-- YOUR GOAL --
Which of the lines below hold "document"? Please return each one.

::: DATA PROVIDED

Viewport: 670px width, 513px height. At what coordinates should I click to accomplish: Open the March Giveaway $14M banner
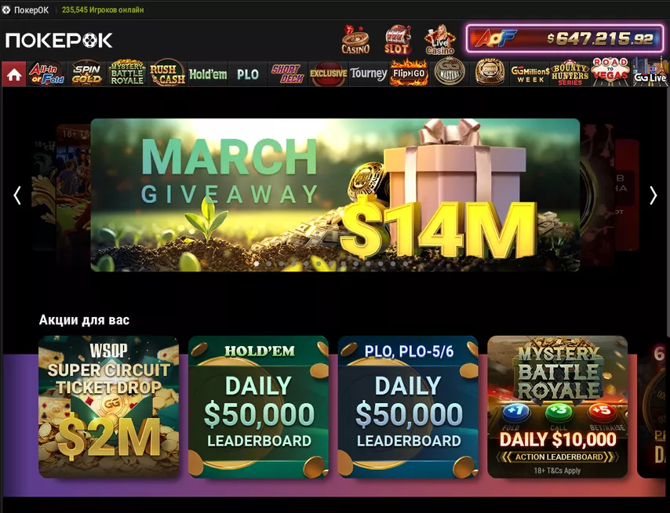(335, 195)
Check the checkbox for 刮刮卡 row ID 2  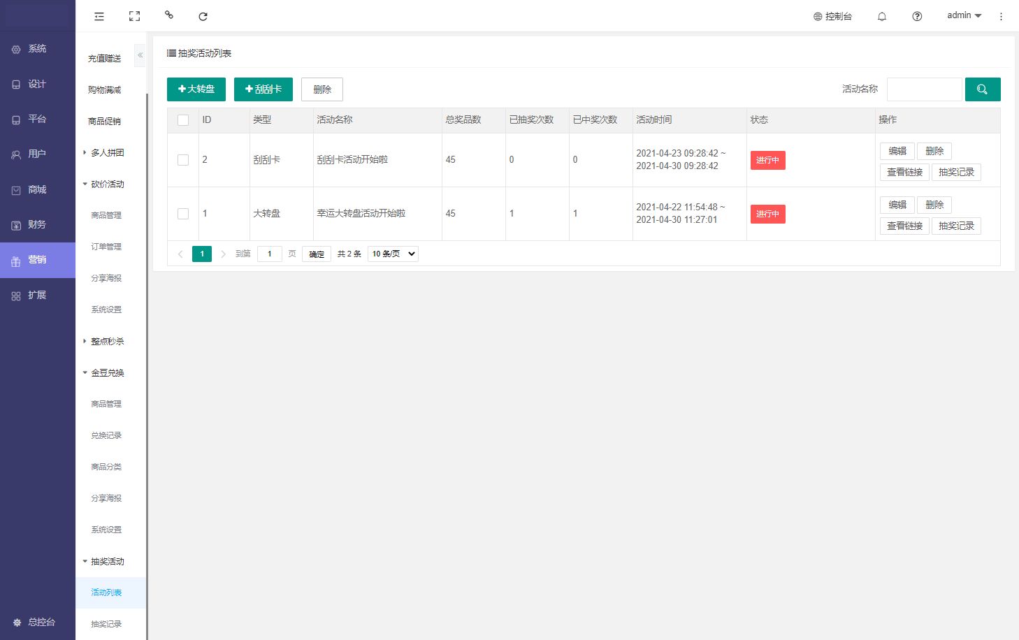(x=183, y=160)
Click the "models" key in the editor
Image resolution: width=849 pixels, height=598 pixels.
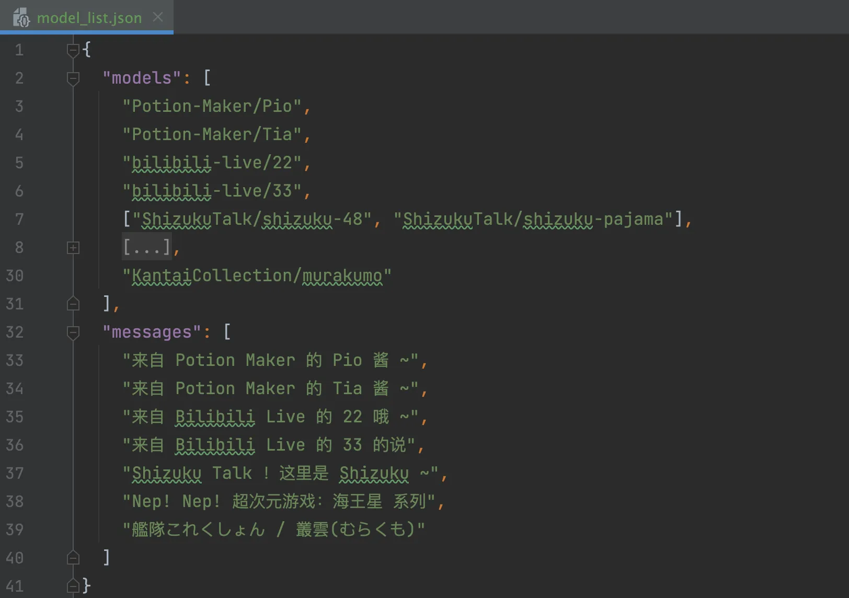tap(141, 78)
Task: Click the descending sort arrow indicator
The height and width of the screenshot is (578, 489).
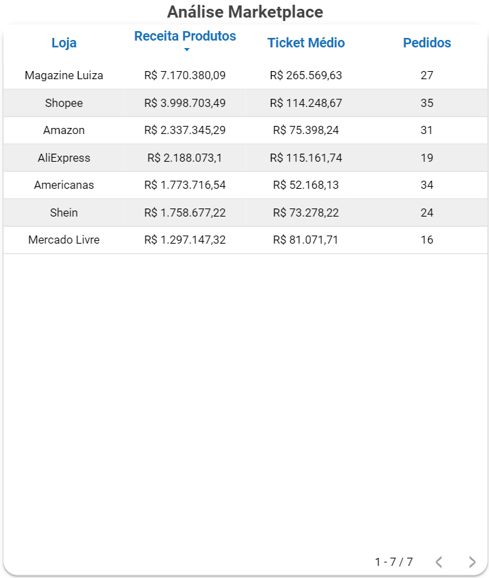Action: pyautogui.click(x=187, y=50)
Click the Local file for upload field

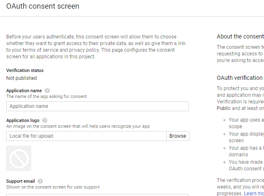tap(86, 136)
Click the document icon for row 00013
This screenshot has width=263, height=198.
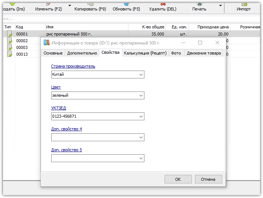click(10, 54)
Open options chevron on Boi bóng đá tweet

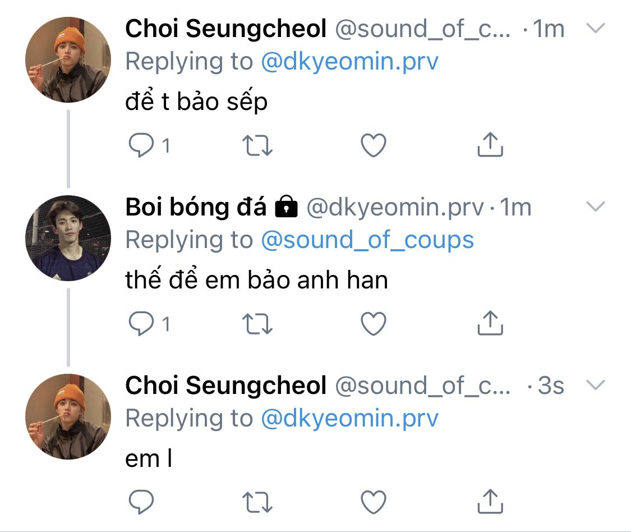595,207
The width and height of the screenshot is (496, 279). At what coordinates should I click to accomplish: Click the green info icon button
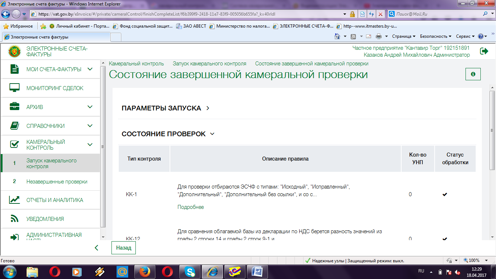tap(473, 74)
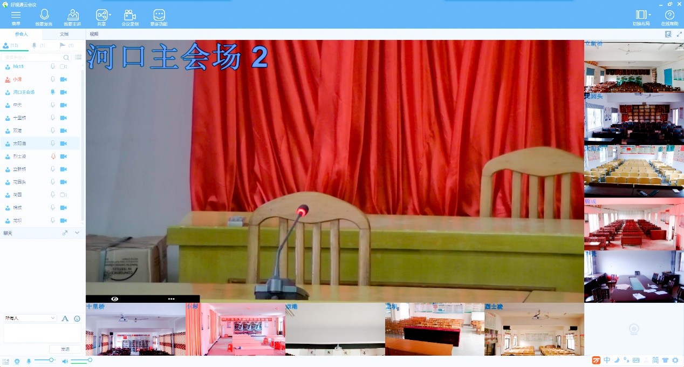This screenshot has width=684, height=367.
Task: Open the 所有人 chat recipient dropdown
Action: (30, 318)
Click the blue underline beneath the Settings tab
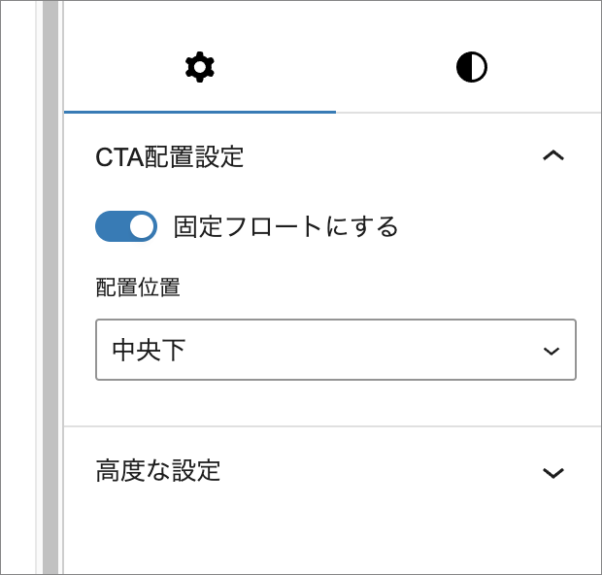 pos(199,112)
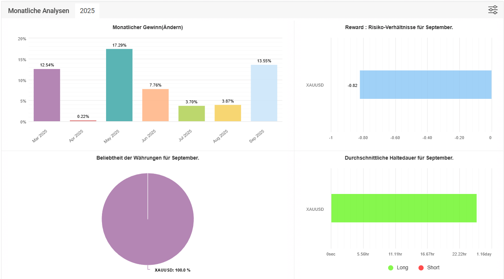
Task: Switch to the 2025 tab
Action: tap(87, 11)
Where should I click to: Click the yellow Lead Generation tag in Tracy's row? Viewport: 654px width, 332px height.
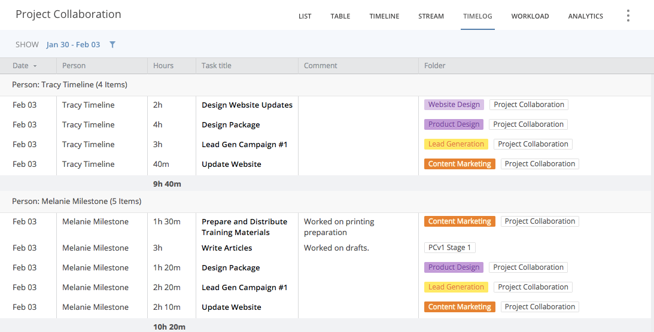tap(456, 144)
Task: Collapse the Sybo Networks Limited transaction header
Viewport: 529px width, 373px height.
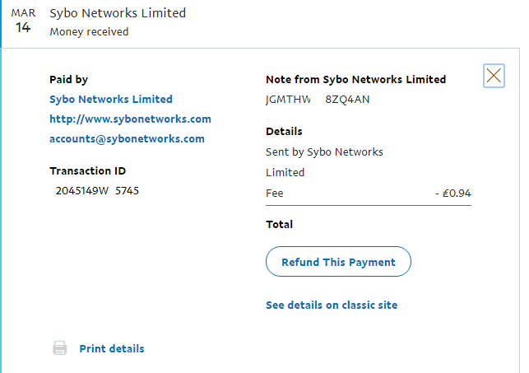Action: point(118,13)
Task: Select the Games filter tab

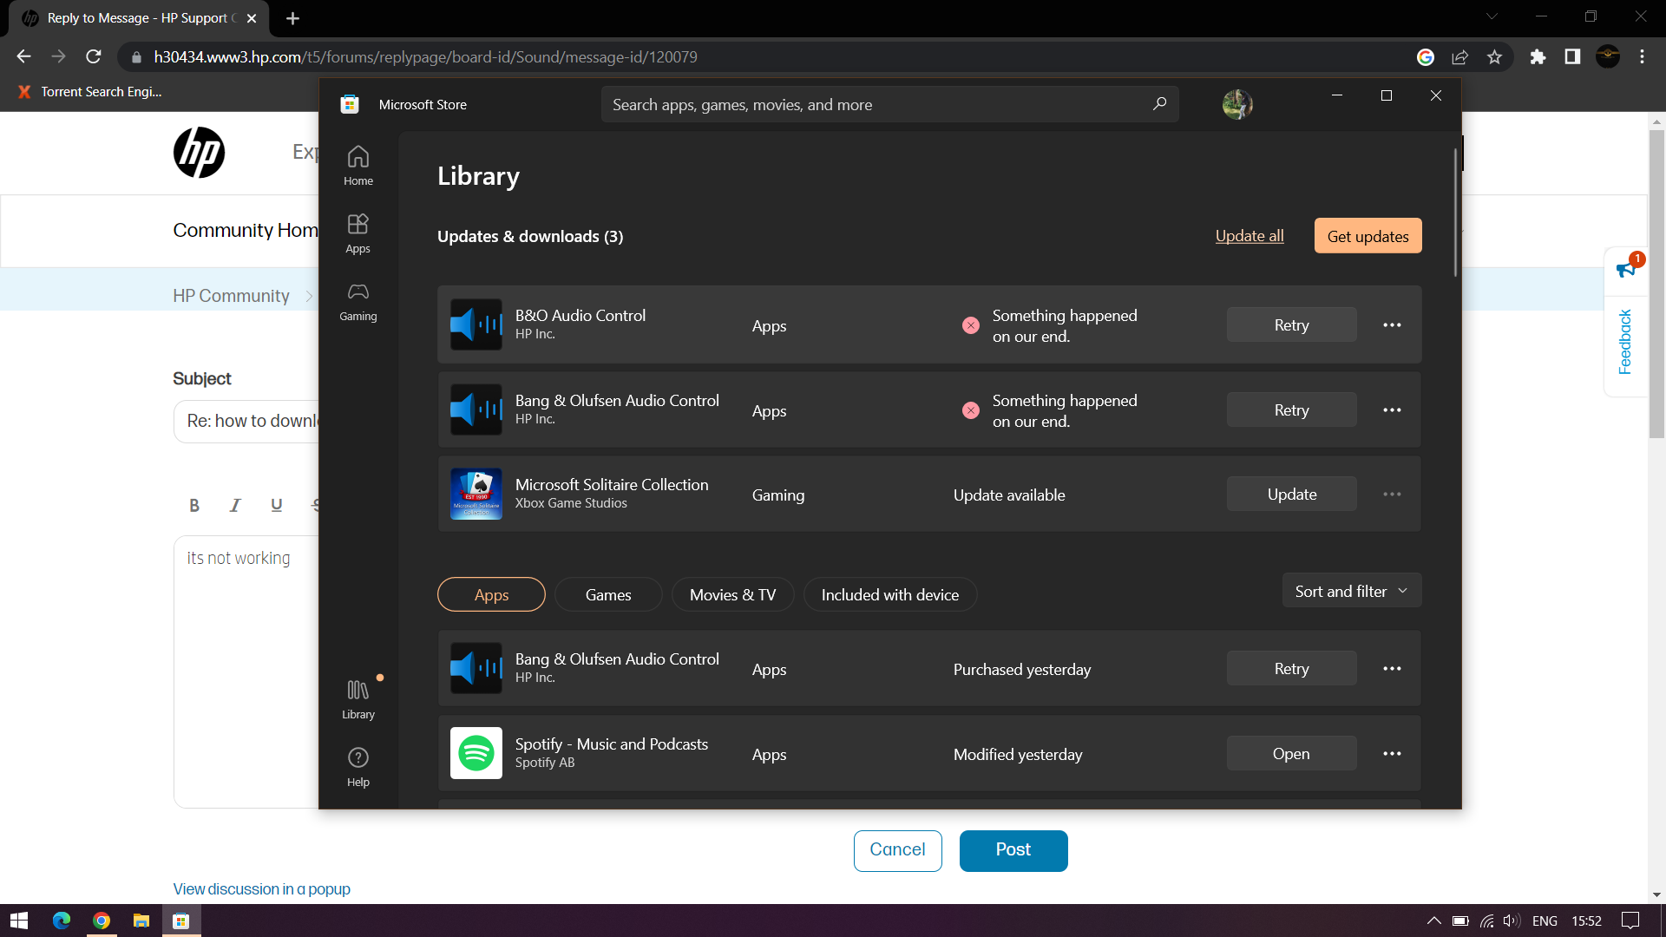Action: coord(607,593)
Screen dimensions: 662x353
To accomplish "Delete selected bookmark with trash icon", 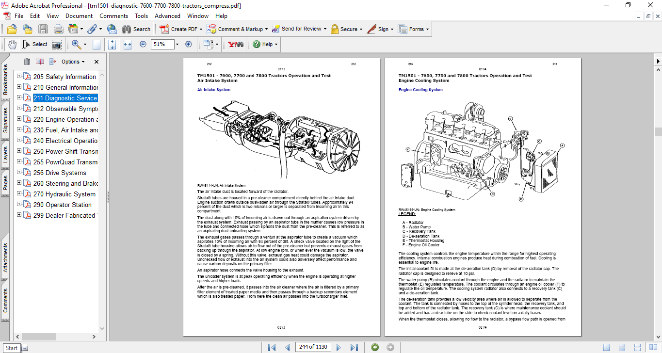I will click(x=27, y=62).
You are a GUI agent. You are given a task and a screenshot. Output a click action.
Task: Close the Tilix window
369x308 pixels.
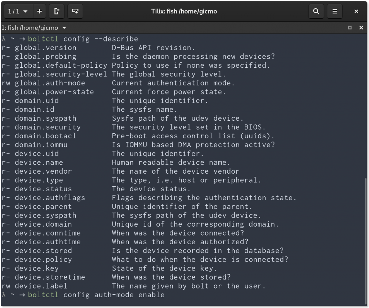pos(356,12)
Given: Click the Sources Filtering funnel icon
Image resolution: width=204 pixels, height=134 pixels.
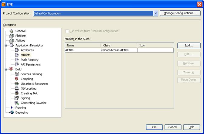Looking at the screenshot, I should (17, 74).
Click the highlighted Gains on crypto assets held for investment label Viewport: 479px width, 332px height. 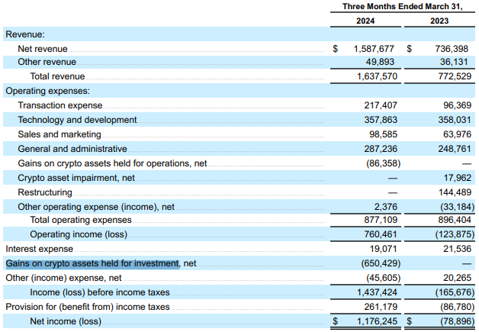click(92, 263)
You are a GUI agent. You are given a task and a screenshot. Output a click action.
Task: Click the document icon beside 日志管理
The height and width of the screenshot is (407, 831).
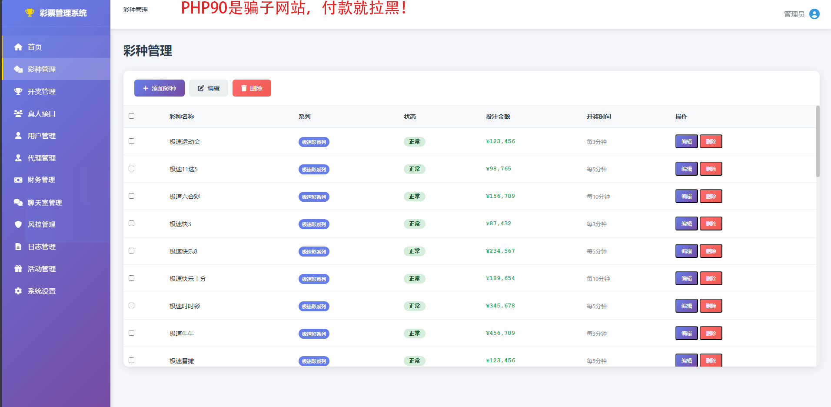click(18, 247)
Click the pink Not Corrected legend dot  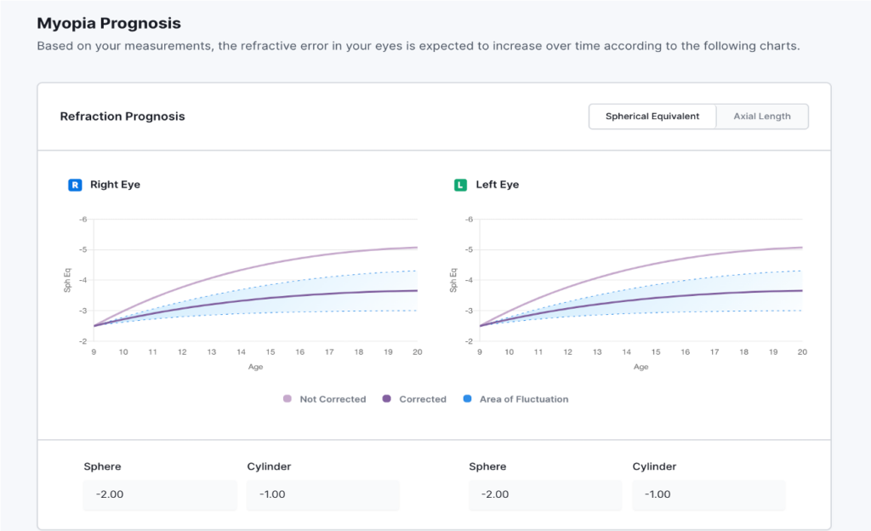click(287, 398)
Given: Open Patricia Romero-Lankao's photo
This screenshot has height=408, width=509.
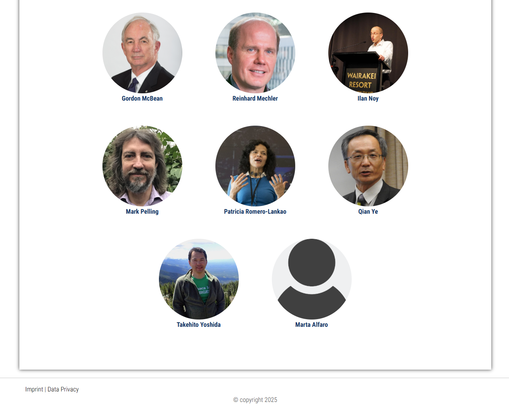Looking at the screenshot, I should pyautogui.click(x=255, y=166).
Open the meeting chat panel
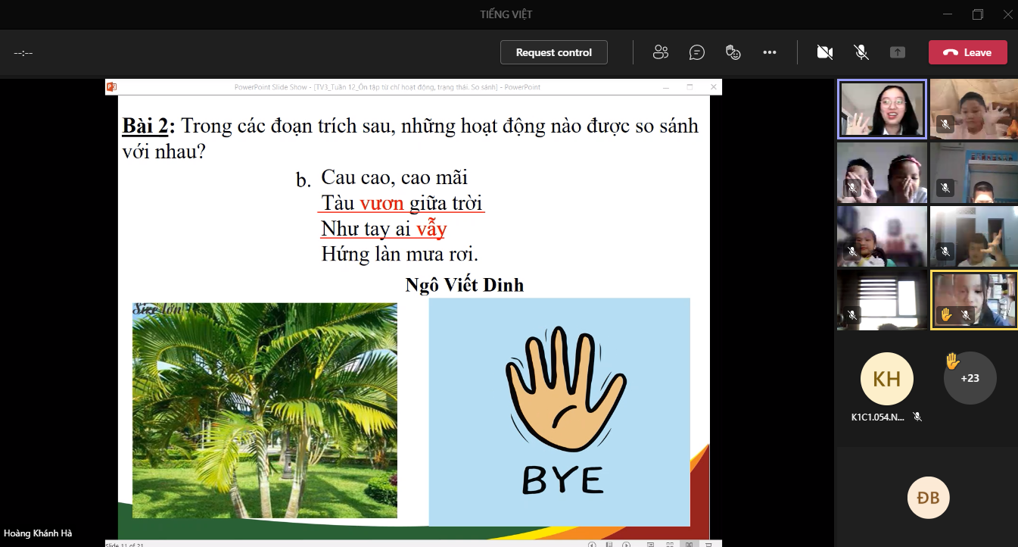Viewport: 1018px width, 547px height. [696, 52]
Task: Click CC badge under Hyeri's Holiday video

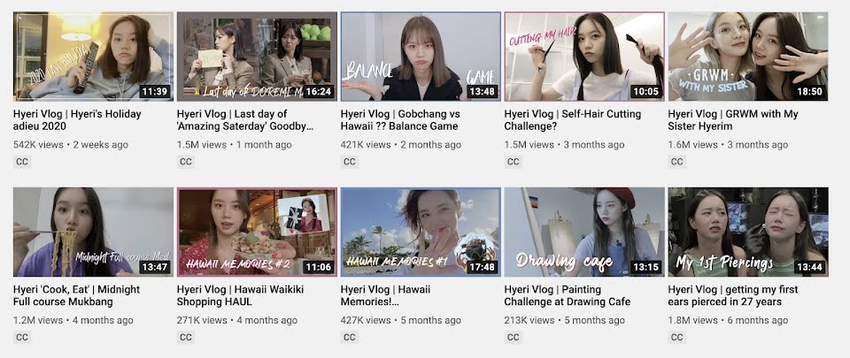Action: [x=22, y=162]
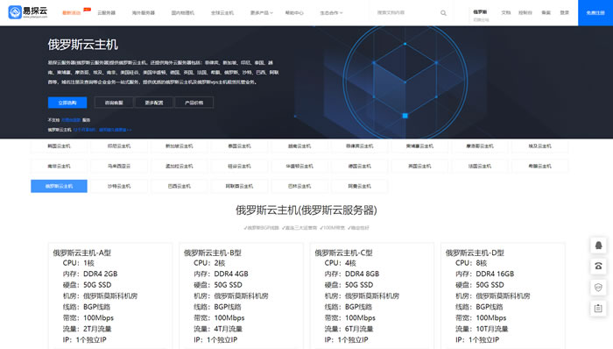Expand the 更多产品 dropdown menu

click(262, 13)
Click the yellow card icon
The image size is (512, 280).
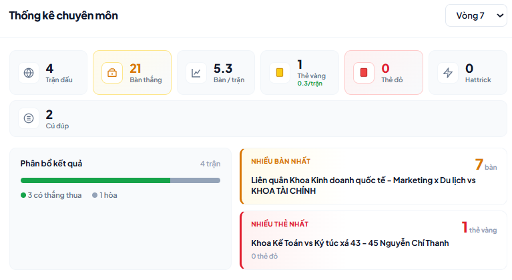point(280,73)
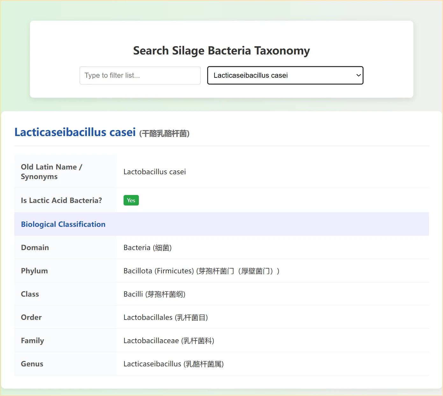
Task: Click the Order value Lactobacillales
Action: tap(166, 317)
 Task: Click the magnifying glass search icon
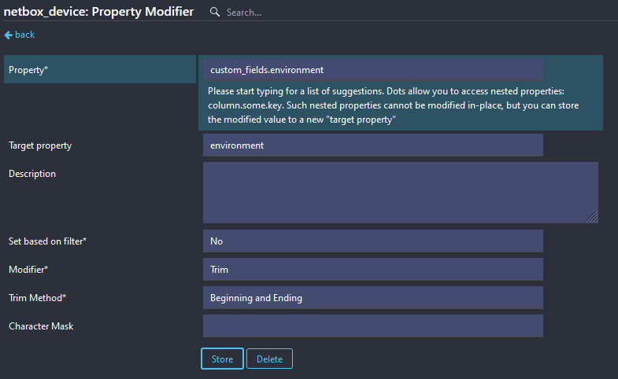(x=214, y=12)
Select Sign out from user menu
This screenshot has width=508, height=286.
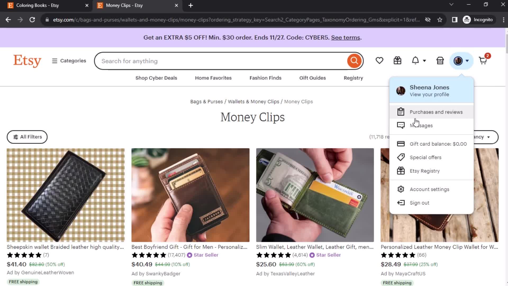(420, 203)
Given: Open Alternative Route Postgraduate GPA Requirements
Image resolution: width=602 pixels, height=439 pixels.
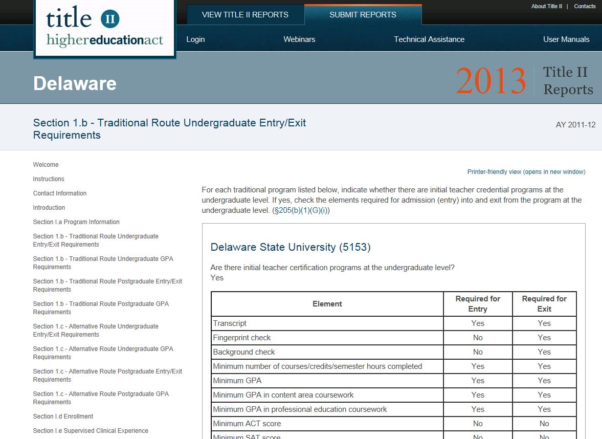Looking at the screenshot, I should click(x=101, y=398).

::::::

-- TASK ANSWER --
Click the document icon for row 00013
Task: Click the document icon beside 日志管理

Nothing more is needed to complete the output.